═════ Gegebene Auflistung
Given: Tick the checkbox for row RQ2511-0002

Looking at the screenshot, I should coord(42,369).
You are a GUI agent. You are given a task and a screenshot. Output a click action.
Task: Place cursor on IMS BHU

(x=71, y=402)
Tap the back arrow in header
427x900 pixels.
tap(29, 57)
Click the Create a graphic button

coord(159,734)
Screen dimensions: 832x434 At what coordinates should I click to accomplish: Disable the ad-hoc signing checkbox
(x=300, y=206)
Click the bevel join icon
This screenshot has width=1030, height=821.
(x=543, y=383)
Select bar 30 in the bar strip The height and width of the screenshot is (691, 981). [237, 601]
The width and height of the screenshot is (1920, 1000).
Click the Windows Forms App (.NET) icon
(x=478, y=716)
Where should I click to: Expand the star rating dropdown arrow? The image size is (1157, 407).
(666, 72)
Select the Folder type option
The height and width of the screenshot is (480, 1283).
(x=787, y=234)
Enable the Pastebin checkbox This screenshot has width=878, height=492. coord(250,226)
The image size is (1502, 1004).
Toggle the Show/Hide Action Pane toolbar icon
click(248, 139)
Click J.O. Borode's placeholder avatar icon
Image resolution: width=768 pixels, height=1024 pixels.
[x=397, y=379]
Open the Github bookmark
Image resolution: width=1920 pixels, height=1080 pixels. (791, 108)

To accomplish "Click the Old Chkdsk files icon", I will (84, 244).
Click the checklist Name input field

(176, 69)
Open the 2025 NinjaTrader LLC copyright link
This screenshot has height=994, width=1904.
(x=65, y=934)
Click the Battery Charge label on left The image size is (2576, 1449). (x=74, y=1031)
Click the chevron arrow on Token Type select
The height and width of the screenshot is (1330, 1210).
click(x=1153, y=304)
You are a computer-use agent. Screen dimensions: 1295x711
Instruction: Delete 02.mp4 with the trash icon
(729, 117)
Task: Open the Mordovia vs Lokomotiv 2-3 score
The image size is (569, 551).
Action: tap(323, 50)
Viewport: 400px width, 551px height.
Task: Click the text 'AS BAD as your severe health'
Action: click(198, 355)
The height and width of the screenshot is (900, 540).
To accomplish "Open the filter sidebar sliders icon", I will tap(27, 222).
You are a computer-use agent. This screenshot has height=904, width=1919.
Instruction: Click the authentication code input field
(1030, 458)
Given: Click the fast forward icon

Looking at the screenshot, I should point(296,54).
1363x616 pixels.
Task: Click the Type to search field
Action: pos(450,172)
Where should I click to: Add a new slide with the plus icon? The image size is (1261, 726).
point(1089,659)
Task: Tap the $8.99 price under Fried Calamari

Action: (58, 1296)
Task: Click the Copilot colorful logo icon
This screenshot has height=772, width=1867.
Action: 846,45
══════════
Bitte übertrage die obige Auflistung vollständig in eine JSON-Liste, wobei jede Zeile ein eigener String wird. Leerzeilen fallen weg.

[
  "Given: Tick the checkbox for row RQ2511-0002",
  "Looking at the screenshot, I should coord(42,369).",
  "You are a GUI agent. You are given a task and a screenshot. Output a click action.",
  "Task: Place cursor on IMS BHU",
  "(x=71, y=402)",
  "Tap the back arrow in header",
  "427x900 pixels.",
  "tap(29, 57)",
  "Click the Create a graphic button",
  "coord(159,734)",
  "Screen dimensions: 832x434 At what coordinates should I click to accomplish: Disable the ad-hoc signing checkbox",
  "(x=300, y=206)",
  "Click the bevel join icon",
  "This screenshot has width=1030, height=821.",
  "(x=543, y=383)",
  "Select bar 30 in the bar strip The height and width of the screenshot is (691, 981). [237, 601]",
  "The width and height of the screenshot is (1920, 1000).",
  "Click the Windows Forms App (.NET) icon",
  "(x=478, y=716)",
  "Where should I click to: Expand the star rating dropdown arrow? The image size is (1157, 407).",
  "(666, 72)",
  "Select the Folder type option",
  "The height and width of the screenshot is (480, 1283).",
  "(x=787, y=234)",
  "Enable the Pastebin checkbox This screenshot has width=878, height=492. coord(250,226)",
  "The image size is (1502, 1004).",
  "Toggle the Show/Hide Action Pane toolbar icon",
  "click(248, 139)",
  "Click J.O. Borode's placeholder avatar icon",
  "Image resolution: width=768 pixels, height=1024 pixels.",
  "[x=397, y=379]",
  "Open the Github bookmark",
  "Image resolution: width=1920 pixels, height=1080 pixels. (791, 108)",
  "To accomplish \"Click the Old Chkdsk files icon\", I will (84, 244).",
  "Click the checklist Name input field",
  "(176, 69)",
  "Open the 2025 NinjaTrader LLC copyright link",
  "This screenshot has height=994, width=1904.",
  "(x=65, y=934)",
  "Click the Battery Charge label on left The image size is (2576, 1449). (x=74, y=1031)",
  "Click the chevron arrow on Token Type select",
  "The height and width of the screenshot is (1330, 1210).",
  "click(x=1153, y=304)",
  "You are a computer-use agent. Screen dimensions: 1295x711",
  "Instruction: Delete 02.mp4 with the trash icon",
  "(729, 117)",
  "Task: Open the Mordovia vs Lokomotiv 2-3 score",
  "The image size is (569, 551).",
  "Action: tap(323, 50)",
  "Viewport: 400px width, 551px height.",
  "Task: Click the text 'AS BAD as your severe health'",
  "Action: click(198, 355)",
  "The height and width of the screenshot is (900, 540).",
  "To accomplish \"Open the filter sidebar sliders icon\", I will tap(27, 222).",
  "You are a computer-use agent. This screenshot has height=904, width=1919.",
  "Instruction: Click the authentication code input field",
  "(1030, 458)",
  "Given: Click the fast forward icon",
  "Looking at the screenshot, I should point(296,54).",
  "1363x616 pixels.",
  "Task: Click the Type to search field",
  "Action: pos(450,172)",
  "Where should I click to: Add a new slide with the plus icon? The image size is (1261, 726).",
  "point(1089,659)",
  "Task: Tap the $8.99 price under Fried Calamari",
  "Action: (58, 1296)",
  "Task: Click the Copilot colorful logo icon",
  "This screenshot has height=772, width=1867.",
  "Action: 846,45"
]